■ **Input records**:
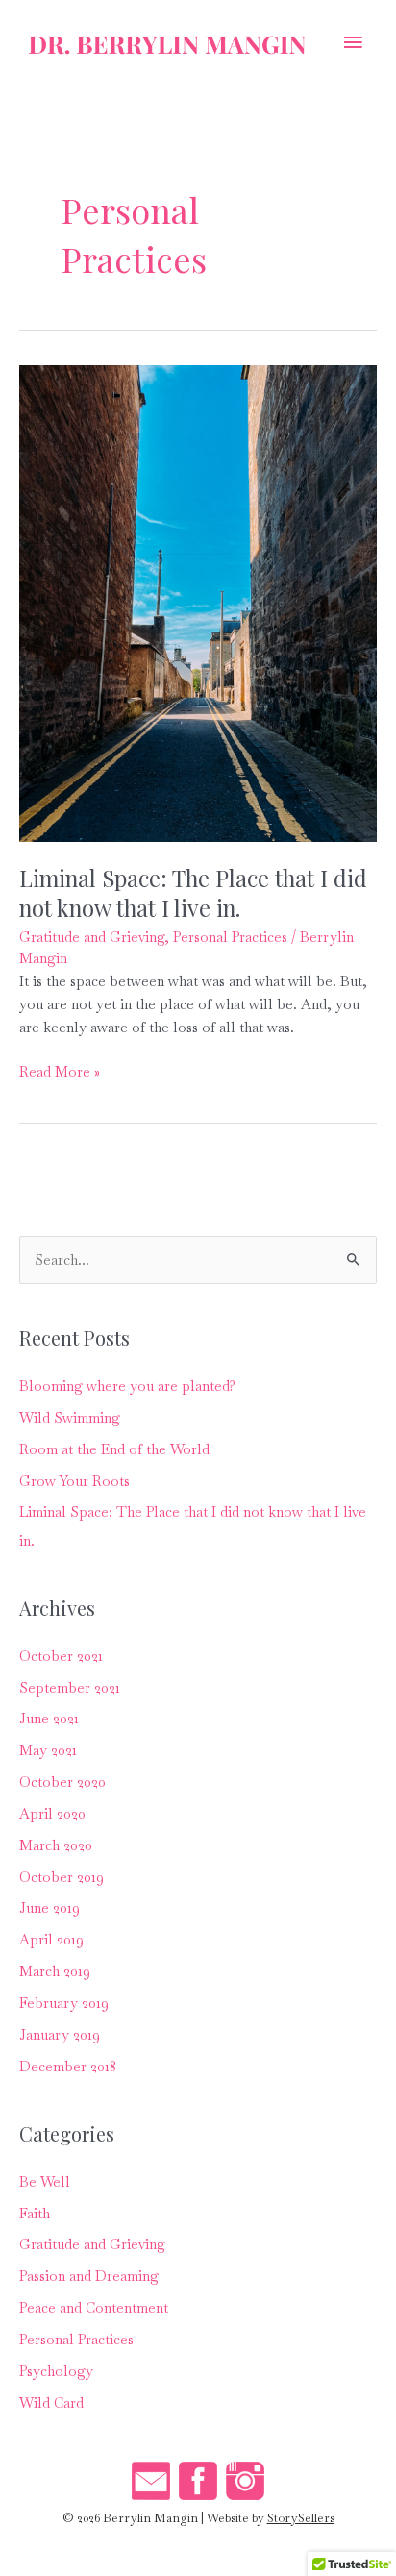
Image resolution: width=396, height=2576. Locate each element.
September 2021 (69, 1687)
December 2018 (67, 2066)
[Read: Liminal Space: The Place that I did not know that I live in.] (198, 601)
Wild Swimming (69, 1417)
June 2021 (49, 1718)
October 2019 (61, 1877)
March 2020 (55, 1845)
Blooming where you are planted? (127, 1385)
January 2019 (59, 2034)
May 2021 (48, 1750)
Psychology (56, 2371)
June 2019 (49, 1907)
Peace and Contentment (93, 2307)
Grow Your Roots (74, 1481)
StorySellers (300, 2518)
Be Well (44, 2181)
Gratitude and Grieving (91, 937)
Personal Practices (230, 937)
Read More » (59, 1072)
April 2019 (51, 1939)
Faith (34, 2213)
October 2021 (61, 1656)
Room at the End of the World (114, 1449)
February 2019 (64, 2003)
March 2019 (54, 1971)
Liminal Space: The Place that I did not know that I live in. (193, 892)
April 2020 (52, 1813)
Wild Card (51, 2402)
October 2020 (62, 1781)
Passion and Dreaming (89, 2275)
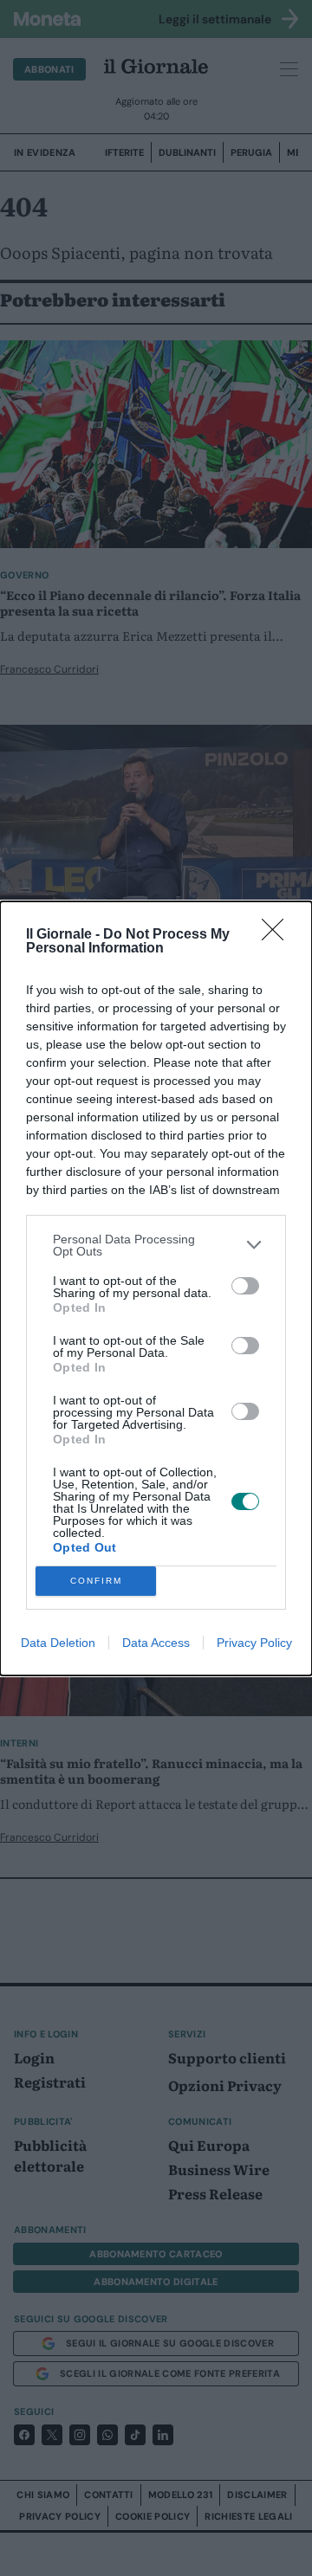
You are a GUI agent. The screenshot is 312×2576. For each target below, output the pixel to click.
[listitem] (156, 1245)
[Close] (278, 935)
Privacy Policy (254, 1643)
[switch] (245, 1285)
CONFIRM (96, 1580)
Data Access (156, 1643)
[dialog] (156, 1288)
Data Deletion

■ **Your objective**: The lines above, starting at the one with "June 2021 (49, 1718)" and ending at the one with "Room at the End of the World (114, 1449)", are the only ones to return, exactly as written.

■ **Task response**:
June 2021 (49, 1718)
October 2019 (61, 1877)
March 2020 (55, 1845)
Blooming where you are planted? (127, 1385)
January 2019 (59, 2034)
May 2021 (48, 1750)
Psychology (56, 2371)
June 2019 (49, 1907)
Peace and Contentment (93, 2307)
Grow Your Roots (74, 1481)
StorySellers (300, 2518)
Be Well (44, 2181)
Gratitude and Grieving (91, 937)
Personal Practices (230, 937)
Read More » (59, 1072)
April 2019 (51, 1939)
Faith (34, 2213)
October 2021 (61, 1656)
Room at the End of the World (114, 1449)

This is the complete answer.